═══ Input rows ═══
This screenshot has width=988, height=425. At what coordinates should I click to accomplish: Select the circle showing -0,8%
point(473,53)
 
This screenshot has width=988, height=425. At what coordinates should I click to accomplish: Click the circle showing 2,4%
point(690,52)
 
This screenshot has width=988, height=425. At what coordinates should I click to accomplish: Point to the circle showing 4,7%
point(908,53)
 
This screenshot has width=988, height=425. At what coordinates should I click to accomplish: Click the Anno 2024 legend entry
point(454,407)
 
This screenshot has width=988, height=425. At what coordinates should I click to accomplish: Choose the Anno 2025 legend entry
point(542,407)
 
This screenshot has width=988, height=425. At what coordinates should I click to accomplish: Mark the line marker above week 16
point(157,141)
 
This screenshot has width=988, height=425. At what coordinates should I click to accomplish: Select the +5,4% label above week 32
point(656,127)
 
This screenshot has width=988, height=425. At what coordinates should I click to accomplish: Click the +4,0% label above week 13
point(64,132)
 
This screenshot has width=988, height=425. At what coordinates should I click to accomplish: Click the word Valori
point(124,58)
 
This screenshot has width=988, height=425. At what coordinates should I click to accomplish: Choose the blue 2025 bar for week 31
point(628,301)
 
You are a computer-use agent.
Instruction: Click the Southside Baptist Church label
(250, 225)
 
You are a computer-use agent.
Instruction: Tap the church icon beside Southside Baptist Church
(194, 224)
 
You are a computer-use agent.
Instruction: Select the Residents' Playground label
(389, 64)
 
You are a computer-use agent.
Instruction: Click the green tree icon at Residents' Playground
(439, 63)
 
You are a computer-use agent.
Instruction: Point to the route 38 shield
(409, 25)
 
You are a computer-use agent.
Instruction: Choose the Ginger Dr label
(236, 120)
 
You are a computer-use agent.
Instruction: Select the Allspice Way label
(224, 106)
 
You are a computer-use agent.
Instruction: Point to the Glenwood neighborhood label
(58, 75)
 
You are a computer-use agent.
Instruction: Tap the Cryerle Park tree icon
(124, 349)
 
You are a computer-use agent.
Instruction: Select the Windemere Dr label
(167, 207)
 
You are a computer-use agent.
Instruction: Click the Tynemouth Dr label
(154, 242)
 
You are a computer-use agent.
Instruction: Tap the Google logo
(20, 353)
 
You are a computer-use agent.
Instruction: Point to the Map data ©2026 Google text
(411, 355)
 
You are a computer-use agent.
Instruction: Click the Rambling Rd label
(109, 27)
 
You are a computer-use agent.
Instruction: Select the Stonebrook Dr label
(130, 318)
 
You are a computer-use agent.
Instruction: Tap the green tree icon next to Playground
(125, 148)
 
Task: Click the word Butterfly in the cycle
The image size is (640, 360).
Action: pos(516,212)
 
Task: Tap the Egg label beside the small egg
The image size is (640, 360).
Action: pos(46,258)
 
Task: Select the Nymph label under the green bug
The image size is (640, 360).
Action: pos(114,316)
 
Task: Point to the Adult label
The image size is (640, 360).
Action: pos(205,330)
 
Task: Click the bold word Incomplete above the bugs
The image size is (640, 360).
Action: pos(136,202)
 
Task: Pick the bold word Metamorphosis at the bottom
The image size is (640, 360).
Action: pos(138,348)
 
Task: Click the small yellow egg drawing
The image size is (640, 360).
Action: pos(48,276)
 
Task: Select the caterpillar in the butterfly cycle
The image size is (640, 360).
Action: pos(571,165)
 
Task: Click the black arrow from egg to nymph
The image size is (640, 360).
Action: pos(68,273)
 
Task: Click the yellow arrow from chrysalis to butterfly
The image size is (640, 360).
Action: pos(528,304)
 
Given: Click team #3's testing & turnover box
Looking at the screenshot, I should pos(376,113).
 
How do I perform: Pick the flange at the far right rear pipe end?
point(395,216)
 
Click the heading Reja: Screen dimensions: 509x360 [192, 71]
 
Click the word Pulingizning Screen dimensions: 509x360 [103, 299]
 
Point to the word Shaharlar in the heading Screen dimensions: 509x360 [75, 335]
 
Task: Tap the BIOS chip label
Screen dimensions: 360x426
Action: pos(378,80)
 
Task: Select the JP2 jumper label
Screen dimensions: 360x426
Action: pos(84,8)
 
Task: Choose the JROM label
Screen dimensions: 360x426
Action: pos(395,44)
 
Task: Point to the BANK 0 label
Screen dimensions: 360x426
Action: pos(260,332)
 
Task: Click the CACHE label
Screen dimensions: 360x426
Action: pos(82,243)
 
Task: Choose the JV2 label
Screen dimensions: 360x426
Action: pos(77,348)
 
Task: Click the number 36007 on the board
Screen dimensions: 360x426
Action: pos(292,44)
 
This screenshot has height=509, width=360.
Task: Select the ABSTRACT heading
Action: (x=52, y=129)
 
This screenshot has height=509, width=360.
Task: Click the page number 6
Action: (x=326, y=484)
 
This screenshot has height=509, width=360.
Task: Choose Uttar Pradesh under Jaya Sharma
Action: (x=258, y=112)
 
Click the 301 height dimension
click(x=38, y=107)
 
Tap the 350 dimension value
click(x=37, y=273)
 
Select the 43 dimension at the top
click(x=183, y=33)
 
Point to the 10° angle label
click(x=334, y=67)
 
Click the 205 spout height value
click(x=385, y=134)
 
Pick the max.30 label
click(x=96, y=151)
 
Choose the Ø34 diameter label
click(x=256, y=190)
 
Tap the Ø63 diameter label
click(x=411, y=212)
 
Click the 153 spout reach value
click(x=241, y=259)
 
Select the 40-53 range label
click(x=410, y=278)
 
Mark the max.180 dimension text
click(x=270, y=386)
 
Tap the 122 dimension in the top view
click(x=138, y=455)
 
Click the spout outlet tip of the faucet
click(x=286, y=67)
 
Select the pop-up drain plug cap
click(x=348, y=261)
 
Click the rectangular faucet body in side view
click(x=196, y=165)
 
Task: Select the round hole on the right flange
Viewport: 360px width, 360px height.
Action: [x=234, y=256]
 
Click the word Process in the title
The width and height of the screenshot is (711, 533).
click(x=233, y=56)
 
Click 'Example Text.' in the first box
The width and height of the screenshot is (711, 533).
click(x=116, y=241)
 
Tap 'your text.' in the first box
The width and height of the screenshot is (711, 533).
═══
→ **Short problem**
Turn the records above into a JSON list of strings, one string per line, with blank lines left out.

→ **Written answer**
[
  "This screenshot has width=988, height=425. At what coordinates should I click to accomplish: Select the circle showing -0,8%",
  "point(473,53)",
  "This screenshot has width=988, height=425. At what coordinates should I click to accomplish: Click the circle showing 2,4%",
  "point(690,52)",
  "This screenshot has width=988, height=425. At what coordinates should I click to accomplish: Point to the circle showing 4,7%",
  "point(908,53)",
  "This screenshot has width=988, height=425. At what coordinates should I click to accomplish: Click the Anno 2024 legend entry",
  "point(454,407)",
  "This screenshot has width=988, height=425. At what coordinates should I click to accomplish: Choose the Anno 2025 legend entry",
  "point(542,407)",
  "This screenshot has width=988, height=425. At what coordinates should I click to accomplish: Mark the line marker above week 16",
  "point(157,141)",
  "This screenshot has width=988, height=425. At what coordinates should I click to accomplish: Select the +5,4% label above week 32",
  "point(656,127)",
  "This screenshot has width=988, height=425. At what coordinates should I click to accomplish: Click the +4,0% label above week 13",
  "point(64,132)",
  "This screenshot has width=988, height=425. At what coordinates should I click to accomplish: Click the word Valori",
  "point(124,58)",
  "This screenshot has width=988, height=425. At what coordinates should I click to accomplish: Choose the blue 2025 bar for week 31",
  "point(628,301)",
  "You are a computer-use agent.",
  "Instruction: Click the Southside Baptist Church label",
  "(250, 225)",
  "You are a computer-use agent.",
  "Instruction: Tap the church icon beside Southside Baptist Church",
  "(194, 224)",
  "You are a computer-use agent.",
  "Instruction: Select the Residents' Playground label",
  "(389, 64)",
  "You are a computer-use agent.",
  "Instruction: Click the green tree icon at Residents' Playground",
  "(439, 63)",
  "You are a computer-use agent.",
  "Instruction: Point to the route 38 shield",
  "(409, 25)",
  "You are a computer-use agent.",
  "Instruction: Choose the Ginger Dr label",
  "(236, 120)",
  "You are a computer-use agent.",
  "Instruction: Select the Allspice Way label",
  "(224, 106)",
  "You are a computer-use agent.",
  "Instruction: Point to the Glenwood neighborhood label",
  "(58, 75)",
  "You are a computer-use agent.",
  "Instruction: Tap the Cryerle Park tree icon",
  "(124, 349)",
  "You are a computer-use agent.",
  "Instruction: Select the Windemere Dr label",
  "(167, 207)",
  "You are a computer-use agent.",
  "Instruction: Click the Tynemouth Dr label",
  "(154, 242)",
  "You are a computer-use agent.",
  "Instruction: Tap the Google logo",
  "(20, 353)",
  "You are a computer-use agent.",
  "Instruction: Point to the Map data ©2026 Google text",
  "(411, 355)",
  "You are a computer-use agent.",
  "Instruction: Click the Rambling Rd label",
  "(109, 27)",
  "You are a computer-use agent.",
  "Instruction: Select the Stonebrook Dr label",
  "(130, 318)",
  "You are a computer-use agent.",
  "Instruction: Tap the green tree icon next to Playground",
  "(125, 148)",
  "Task: Click the word Butterfly in the cycle",
  "The image size is (640, 360).",
  "Action: pos(516,212)",
  "Task: Tap the Egg label beside the small egg",
  "The image size is (640, 360).",
  "Action: pos(46,258)",
  "Task: Select the Nymph label under the green bug",
  "The image size is (640, 360).",
  "Action: pos(114,316)",
  "Task: Point to the Adult label",
  "The image size is (640, 360).",
  "Action: pos(205,330)",
  "Task: Click the bold word Incomplete above the bugs",
  "The image size is (640, 360).",
  "Action: pos(136,202)",
  "Task: Pick the bold word Metamorphosis at the bottom",
  "The image size is (640, 360).",
  "Action: pos(138,348)",
  "Task: Click the small yellow egg drawing",
  "The image size is (640, 360).",
  "Action: pos(48,276)",
  "Task: Select the caterpillar in the butterfly cycle",
  "The image size is (640, 360).",
  "Action: pos(571,165)",
  "Task: Click the black arrow from egg to nymph",
  "The image size is (640, 360).",
  "Action: pos(68,273)",
  "Task: Click the yellow arrow from chrysalis to butterfly",
  "The image size is (640, 360).",
  "Action: pos(528,304)",
  "Given: Click team #3's testing & turnover box",
  "Looking at the screenshot, I should pos(376,113).",
  "How do I perform: Pick the flange at the far right rear pipe end?",
  "point(395,216)",
  "Click the heading Reja: Screen dimensions: 509x360 [192, 71]",
  "Click the word Pulingizning Screen dimensions: 509x360 [103, 299]",
  "Point to the word Shaharlar in the heading Screen dimensions: 509x360 [75, 335]",
  "Task: Tap the BIOS chip label",
  "Screen dimensions: 360x426",
  "Action: pos(378,80)",
  "Task: Select the JP2 jumper label",
  "Screen dimensions: 360x426",
  "Action: pos(84,8)",
  "Task: Choose the JROM label",
  "Screen dimensions: 360x426",
  "Action: pos(395,44)",
  "Task: Point to the BANK 0 label",
  "Screen dimensions: 360x426",
  "Action: pos(260,332)",
  "Task: Click the CACHE label",
  "Screen dimensions: 360x426",
  "Action: pos(82,243)",
  "Task: Choose the JV2 label",
  "Screen dimensions: 360x426",
  "Action: pos(77,348)",
  "Task: Click the number 36007 on the board",
  "Screen dimensions: 360x426",
  "Action: pos(292,44)",
  "This screenshot has height=509, width=360.",
  "Task: Select the ABSTRACT heading",
  "Action: (x=52, y=129)",
  "This screenshot has height=509, width=360.",
  "Task: Click the page number 6",
  "Action: (x=326, y=484)",
  "This screenshot has height=509, width=360.",
  "Task: Choose Uttar Pradesh under Jaya Sharma",
  "Action: (x=258, y=112)",
  "Click the 301 height dimension",
  "click(x=38, y=107)",
  "Tap the 350 dimension value",
  "click(x=37, y=273)",
  "Select the 43 dimension at the top",
  "click(x=183, y=33)",
  "Point to the 10° angle label",
  "click(x=334, y=67)",
  "Click the 205 spout height value",
  "click(x=385, y=134)",
  "Pick the max.30 label",
  "click(x=96, y=151)",
  "Choose the Ø34 diameter label",
  "click(x=256, y=190)",
  "Tap the Ø63 diameter label",
  "click(x=411, y=212)",
  "Click the 153 spout reach value",
  "click(x=241, y=259)",
  "Select the 40-53 range label",
  "click(x=410, y=278)",
  "Mark the max.180 dimension text",
  "click(x=270, y=386)",
  "Tap the 122 dimension in the top view",
  "click(x=138, y=455)",
  "Click the spout outlet tip of the faucet",
  "click(x=286, y=67)",
  "Select the pop-up drain plug cap",
  "click(x=348, y=261)",
  "Click the rectangular faucet body in side view",
  "click(x=196, y=165)",
  "Task: Select the round hole on the right flange",
  "Viewport: 360px width, 360px height.",
  "Action: [x=234, y=256]",
  "Click the word Process in the title",
  "The width and height of the screenshot is (711, 533).",
  "click(x=233, y=56)",
  "Click 'Example Text.' in the first box",
  "The width and height of the screenshot is (711, 533).",
  "click(x=116, y=241)",
  "Tap 'your text.' in the first box",
  "The width and height of the screenshot is (711, 533)."
]